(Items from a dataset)
>>>>
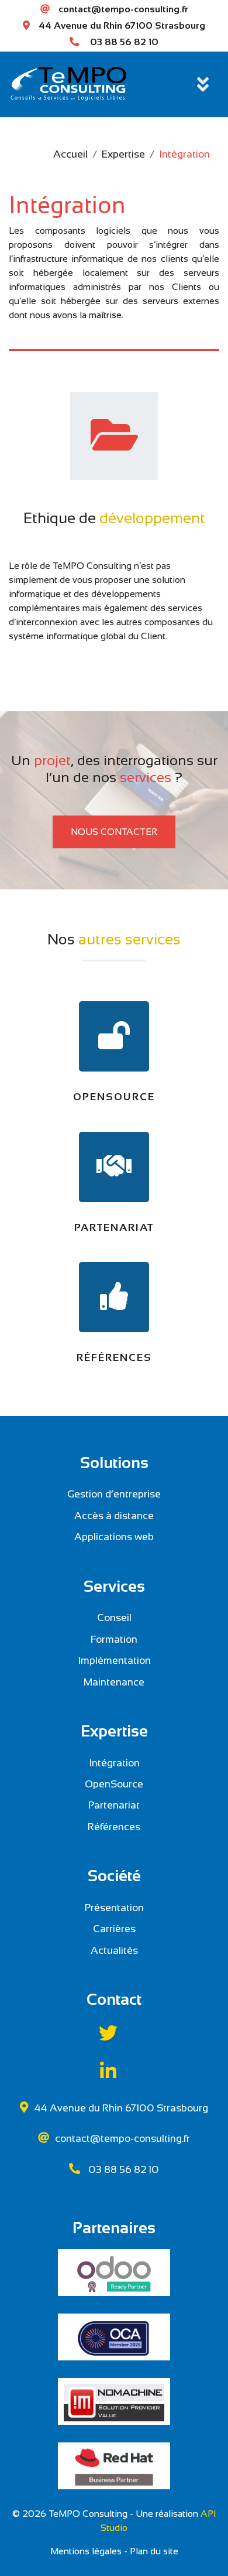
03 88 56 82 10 (124, 42)
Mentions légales (86, 2551)
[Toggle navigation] (203, 84)
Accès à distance (114, 1515)
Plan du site (154, 2551)
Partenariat (114, 1805)
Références (114, 1827)
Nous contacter (114, 832)
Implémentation (114, 1660)
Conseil (114, 1617)
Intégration (114, 1763)
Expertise (123, 154)
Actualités (114, 1950)
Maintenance (114, 1682)
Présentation (114, 1907)
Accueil (70, 154)
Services (114, 1586)
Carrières (114, 1928)
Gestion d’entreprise (114, 1494)
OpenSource (114, 1784)
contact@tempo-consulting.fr (123, 9)
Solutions (114, 1463)
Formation (114, 1639)
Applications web (114, 1537)
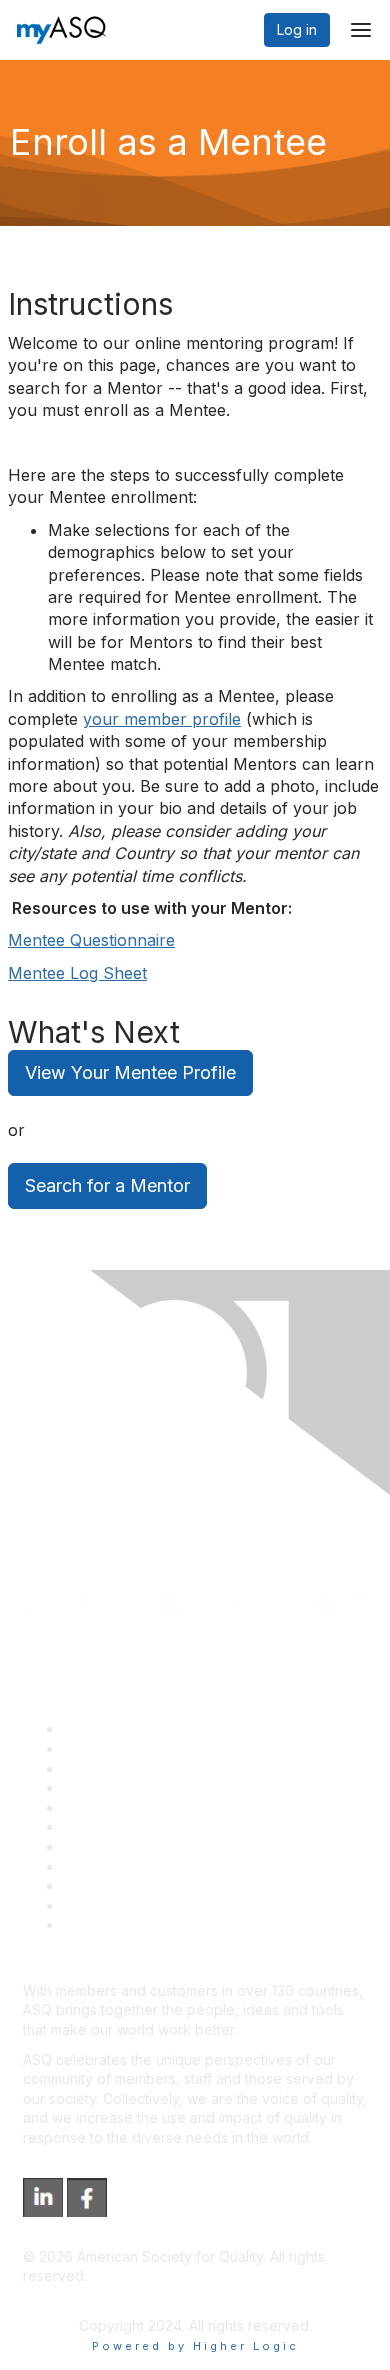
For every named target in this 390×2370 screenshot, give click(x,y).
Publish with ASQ (118, 1787)
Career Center (110, 1768)
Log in (297, 29)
<<<<
▶ [What this task involves] Reproduce all of the data exactly; the pictures do not belong in the copy.

▶ [Written reply]
03 88 56 82 10 (124, 42)
Mentions légales (86, 2551)
[Toggle navigation] (203, 84)
Accès à distance (114, 1515)
Plan du site (154, 2551)
Partenariat (114, 1805)
Références (114, 1827)
Nous contacter (114, 832)
Implémentation (114, 1660)
Conseil (114, 1617)
Intégration (114, 1763)
Expertise (123, 154)
Actualités (114, 1950)
Maintenance (114, 1682)
Présentation (114, 1907)
Accueil (70, 154)
Services (114, 1586)
Carrières (114, 1928)
Gestion d’entreprise (114, 1494)
OpenSource (114, 1784)
contact@tempo-consulting.fr (123, 9)
Solutions (114, 1463)
Formation (114, 1639)
Applications web (114, 1537)
For every named target in this 390×2370 screenshot, give click(x,y).
Publish with ASQ (118, 1787)
Career Center (110, 1768)
Log in (297, 29)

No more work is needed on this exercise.